Brits (such as this reviewer) can be blamed for many things, including colonization, Barbour jackets, and Simon Cowell, but a new show at the National Gallery of Art this month might mark our first step toward redemption. If 18th-century tourists hadn't taken so much pleasure in bragging about their travel experiences, and had so much money to spend doing so, there might never have been such fierce competition among Venetian view painters to capture idealized paintings of Venice. And Canaletto, never mind his rivals, might have ended up sketching caricatures on the banks of the Grand Canal like every other struggling artist.

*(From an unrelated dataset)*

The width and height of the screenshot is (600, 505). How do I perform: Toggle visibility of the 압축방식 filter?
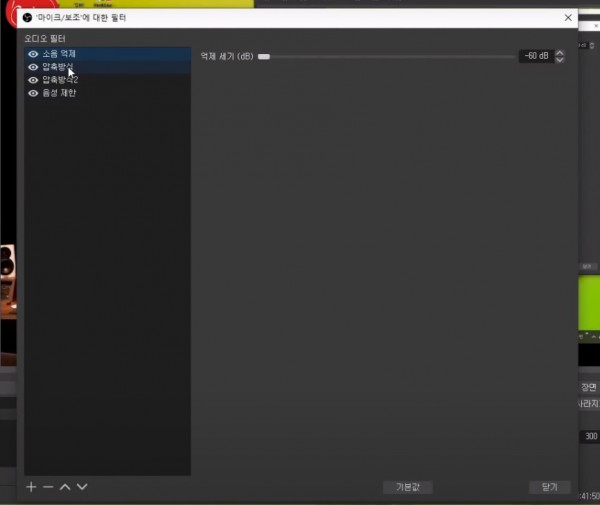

“Venice: Canaletto and His Rivals,” which comes to the National Gallery this week—appropriately enough from the National Gallery in London—compares the most famous and acclaimed Venetian view painter to his contemporaries. If this sounds like rather a raw deal for the rivals (like taking a Big Mac to Bourbon Steak), it isn't necessarily, even though some of the Canalettos in the exhibition (including two lent by Her Majesty the Queen herself) are unmistakably superior. Instead, what comes across is an interesting cross-section of a particular genre of painting—what National Gallery co-curator David Brown describes as “a virtual tour of Venice.”

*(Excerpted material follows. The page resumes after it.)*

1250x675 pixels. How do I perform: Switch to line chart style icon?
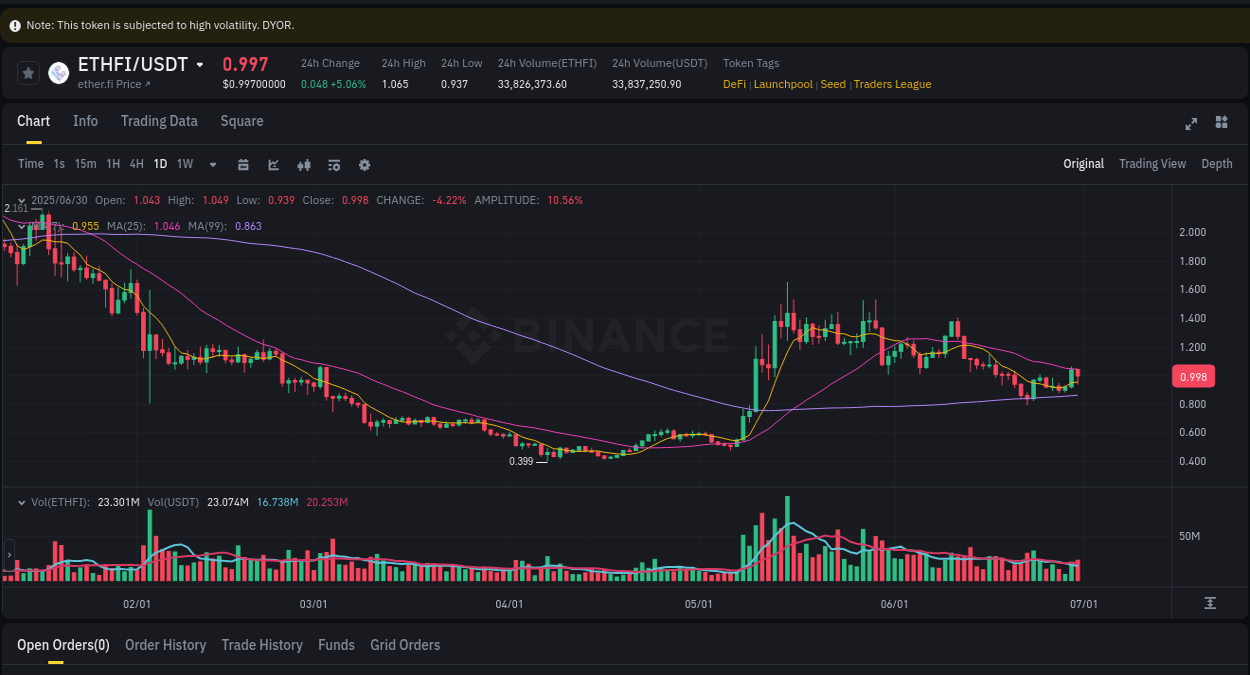point(273,164)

Canaletto’s rivals—including Luca Carlevarijs, Michele Marieschi, and Canaletto’s own nephew, Bernardo Bellotto—benefit from the fact that the painter’s work can sometimes appear more glorious reproduced on paper than in reality. Up close, the finicky, minute detail of a Canaletto building can make the image appear oddly soulless and two-dimensional, like a paint-by-numbers version of Venice. By contrast, Marieschi’s works, while less precise, can be more atmospheric. And it’s evident in the exhibition that Bellotto’s views of Venice occasionally had more depth and flair than his mentor’s.
Nevertheless, it’s the Canalettos that linger, like sunny, golden, picture-perfect mementos of one of the most picturesque cities in the world. What Canaletto had the ability to capture so well was not just a landscape but a feeling, whether idealized or not.